Sens restrictif : « espace discursif,
ensemble de discours […] qui
entretiennent des relations de délimitation
réciproque les uns avec les autres ».
Sens large : « ensemble des unités
discursives […] avec lesquelles un discours
particulier entre en relation implicite ou
explicite »
Paradigme définitionnel / désignationnel
(M.-F. Mortureux 1993) : « liste de syntagmes
(en général nominaux, parfois verbaux)
fonctionnant en coréférence avec un vocable
[lexie en discours] initial dans un discours
donné » (Mortureux 1993). Il s’agit donc d’un
ensemble de reformulants parmi lesquels il est
nécessaire de dissocier ceux qui ont une valeur
désignative – en vertu de quoi il constituent le
paradigme désignationnel – de ceux qui
correspondent à des périphrases définitionnelles
et forment de ce fait le paradigme définitionnel ».
Positionnement
le fait qu’à travers l’emploi de certaines
expressions, le locuteur indique comment
il se situe dans un espace conflictuel ;
« identité énonciative forte dans un champ
discursif » ; « la position qu’occupe un
locuteur dans un champ de discussion,
[les] valeurs qu’il défend » (Charaudeau
1998b).
Pratique discursive
discours, activité discursive en général ;
un secteur de cette activité
Scène d’énonciation
Parasynonyme de « situation de communication » qui « met l’accent sur le
fait que l’énonciation advient dans un espace institué, défini par le genre
de discours, mais aussi par la dimension constructive du discours, qui se
« met en scène », instaure son propre espace d’énonciation ».
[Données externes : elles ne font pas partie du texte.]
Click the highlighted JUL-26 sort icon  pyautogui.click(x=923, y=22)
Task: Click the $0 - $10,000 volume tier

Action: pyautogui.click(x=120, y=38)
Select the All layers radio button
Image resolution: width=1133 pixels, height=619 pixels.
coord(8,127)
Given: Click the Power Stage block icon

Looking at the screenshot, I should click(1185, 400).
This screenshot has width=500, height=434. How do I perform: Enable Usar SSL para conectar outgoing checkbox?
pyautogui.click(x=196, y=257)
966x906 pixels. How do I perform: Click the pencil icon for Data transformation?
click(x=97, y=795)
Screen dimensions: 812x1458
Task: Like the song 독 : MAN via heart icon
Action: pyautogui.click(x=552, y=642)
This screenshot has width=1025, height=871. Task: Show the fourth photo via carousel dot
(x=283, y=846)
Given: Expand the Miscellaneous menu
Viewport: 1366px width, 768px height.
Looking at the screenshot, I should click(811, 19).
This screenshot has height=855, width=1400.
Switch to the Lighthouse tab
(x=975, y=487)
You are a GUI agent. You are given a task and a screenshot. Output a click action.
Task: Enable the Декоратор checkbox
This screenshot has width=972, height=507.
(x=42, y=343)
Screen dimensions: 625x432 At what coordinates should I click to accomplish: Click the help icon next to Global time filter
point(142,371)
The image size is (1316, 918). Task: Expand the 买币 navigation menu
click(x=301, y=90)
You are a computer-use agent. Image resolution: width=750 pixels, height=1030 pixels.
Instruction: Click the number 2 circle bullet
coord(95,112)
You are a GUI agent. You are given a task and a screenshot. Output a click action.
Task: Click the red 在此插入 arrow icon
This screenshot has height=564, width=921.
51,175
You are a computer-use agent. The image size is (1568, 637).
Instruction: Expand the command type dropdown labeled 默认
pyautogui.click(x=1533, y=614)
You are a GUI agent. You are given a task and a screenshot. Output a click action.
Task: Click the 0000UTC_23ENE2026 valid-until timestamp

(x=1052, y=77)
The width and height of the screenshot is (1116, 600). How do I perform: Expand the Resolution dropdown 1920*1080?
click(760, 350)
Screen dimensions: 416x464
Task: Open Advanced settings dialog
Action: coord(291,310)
Selon Mainguenau (1993, 1998) il y a trois scènes d’énonciation distinctes :
la scène englobante : qui assigne un statut pragmatique au type de
discours dont relève le texte (un tract peut appartenir au discours
religieux ou politique) ;
la scène générique : définie par les genres de discours ;
la scénographie : instituée par le discours lui-même. Par exemple un texte
qui se présente sous forme de lettres (les 10 premières Provinciales de
Pascal). « La scénographie est à la fois ce dont vient le discours et ce
qu’engendre le discours ; elle légitime un énoncé qui de retour, doit la
légitimer, doit établir que cette scénographie dont vient la parole est
précisément la scénographie requise pour raconter une histoire, […] etc. »
La scénographie implique un énonciateur, un co-énonciateur, une
chronographie (temps), une topographie (lieu).
Topologie discursive
« se structure par rapport aux
communautés discursives, en particulier
par rapport aux caractéristiques de cellesci relativement aux formes de circulation »
de leurs discours. Par ex. circulation
interne/externe.
Typologie des discours
composante de la compétence
communicative du locuteur, acquise par
imprégnation ou par enseignement
explicite, lui permettant de comprendre et
produire des textes et de circuler dans la
société. Il existe de multiples typologies.